Assignment A –
In the listing below, express the part that opens with the line containing "Locate an element on the screen. The" and closes with the line containing "reply-emoji: 🍕 👦 is" as a JSON list of strings, one string per line, with blank lines left out.
======== Document section
A hemispherical shell has radius ##R## and uniform charge density ##\sigma##. FInd the electric field at a point on the symmetry axis, at position ##z## relative to the center, for any ##z## value from ##-\infty## to ##\infty##.

## The Attempt at a Solution

Let ##\theta## be the angle from the horizontal axis and ##r## be the distance from a point on the vertical axis to a point on the shell. By the cosine rule,

$$r^2=R^2+z^2-2zRcos(\frac{\pi}{2}-\theta) = R^2+z^2-2zRsin(\theta)$$.

The charge on a ring of the shell is ##dQ=2\pi R^2cos(\theta)d\theta##. Because of the symmetry of the shell, the horizontal components of the field cancel along the center axis so to take only the vertical component, we'll put in a factor of ##cos(\phi)##. From the sine rule,

$$\frac{R}{sin(\phi)} = \frac{r}{sin(\frac{\pi}{2} - \theta)} = \frac{r}{cos(\theta)}$$.

Therefore,

$$cos(\phi) = (1-\frac{R^2}{r^2}cos^2(\theta))^{1/2}$$

$$= \frac{(r^2-R^2cos^2(\theta))^{1/2}}{r}$$

Now putting back in the expression for ##r## in the numerator,

$$cos(\phi)=\frac{(R^2+z^2-2zRsin(\theta)-R^2cos^2(\theta))^{1/2}}{r}$$

Factoring out ##R^2## and replacing ##1-cos^2(\theta)## with ##sin^2(\theta)##,

$$cos(\phi) = \frac{(R^2sin^2(\theta)-2zRsin(\theta)+z^2)^{1/2}}{r}$$

Now I can factor the numerator in two ways, so either I get

$$cos(\phi)= \frac{((z-Rsin(\theta))^2)^{1/2}}{r}=\frac{z-Rsin(\theta)}{r}$$

or

$$cos(\phi) = \frac{((Rsin(\theta)-z)^2)^{1/2}}{r}=\frac{Rsin(\theta)-z}{r}$$

(I guess this is the same as taking either positive or negative square root?)

If I go with the first option, the integral I get (omitting constants) is

$$\int_0^\frac{\pi}{2} \frac{cos(\theta)(z-Rsin(\theta))}{(z^2+R^2-2zRsin(\theta))^{3/2}}d\theta$$

whose solution is

$$\frac{z-R}{z^2\sqrt{z^2-2Rz+R^2}}+\frac{R}{z^2\sqrt{R^2+z^2}}$$

This seems to agree with the given solution - the second option would've given me a solution with second term being negative.

My first question is how do I know which to choose?

Second question is, the solution says that the first term is either positive or negative depending on whether ##z## is bigger or smaller than ##R##. However, since you can factor the denominator to get ##\sqrt{(z-R)^2}##, can you just argue that it's either positive or negative depending on whether you take the positive or negative root?

Finally, please point out any dodgy reasoning!

Thanks.
================
======== Provided entries
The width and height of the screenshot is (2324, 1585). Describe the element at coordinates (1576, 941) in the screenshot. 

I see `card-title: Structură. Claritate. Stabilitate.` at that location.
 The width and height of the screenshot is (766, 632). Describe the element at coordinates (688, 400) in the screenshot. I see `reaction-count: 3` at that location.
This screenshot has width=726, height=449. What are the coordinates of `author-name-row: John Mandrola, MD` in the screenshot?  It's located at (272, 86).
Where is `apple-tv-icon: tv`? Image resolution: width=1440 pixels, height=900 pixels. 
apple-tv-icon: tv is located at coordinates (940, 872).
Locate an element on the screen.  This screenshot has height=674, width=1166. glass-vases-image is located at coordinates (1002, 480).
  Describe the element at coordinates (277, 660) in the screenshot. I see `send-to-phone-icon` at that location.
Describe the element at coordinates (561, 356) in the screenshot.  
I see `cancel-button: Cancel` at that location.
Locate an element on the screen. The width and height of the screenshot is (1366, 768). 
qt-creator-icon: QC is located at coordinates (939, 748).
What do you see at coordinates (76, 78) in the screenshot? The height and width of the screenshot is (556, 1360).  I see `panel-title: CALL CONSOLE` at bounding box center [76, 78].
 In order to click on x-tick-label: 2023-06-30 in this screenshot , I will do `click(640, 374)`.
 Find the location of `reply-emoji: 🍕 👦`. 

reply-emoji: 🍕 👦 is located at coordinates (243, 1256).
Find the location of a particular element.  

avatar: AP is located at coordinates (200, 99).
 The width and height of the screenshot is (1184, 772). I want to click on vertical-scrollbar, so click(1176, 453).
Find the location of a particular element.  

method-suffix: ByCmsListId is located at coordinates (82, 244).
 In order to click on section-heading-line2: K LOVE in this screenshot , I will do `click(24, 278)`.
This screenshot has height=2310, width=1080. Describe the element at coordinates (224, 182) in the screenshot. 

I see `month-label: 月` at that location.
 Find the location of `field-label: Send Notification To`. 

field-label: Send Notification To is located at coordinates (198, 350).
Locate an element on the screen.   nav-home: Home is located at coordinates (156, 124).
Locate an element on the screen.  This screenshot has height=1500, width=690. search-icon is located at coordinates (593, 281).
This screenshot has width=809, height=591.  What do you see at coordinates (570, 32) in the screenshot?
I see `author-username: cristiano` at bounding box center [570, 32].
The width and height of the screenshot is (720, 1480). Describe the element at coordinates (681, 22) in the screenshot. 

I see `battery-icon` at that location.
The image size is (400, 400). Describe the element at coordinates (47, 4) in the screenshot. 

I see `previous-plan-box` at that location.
================
Assignment B –
In the hemispherical shell problem, which rule is used to get the expression for r²?

Written response A –
[
  "Locate an element on the screen. The width and height of the screenshot is (1366, 768). ",
  "qt-creator-icon: QC is located at coordinates (939, 748).",
  "What do you see at coordinates (76, 78) in the screenshot? The height and width of the screenshot is (556, 1360).  I see `panel-title: CALL CONSOLE` at bounding box center [76, 78].",
  " In order to click on x-tick-label: 2023-06-30 in this screenshot , I will do `click(640, 374)`.",
  " Find the location of `reply-emoji: 🍕 👦`. ",
  "reply-emoji: 🍕 👦 is located at coordinates (243, 1256)."
]

Written response B –
The cosine rule.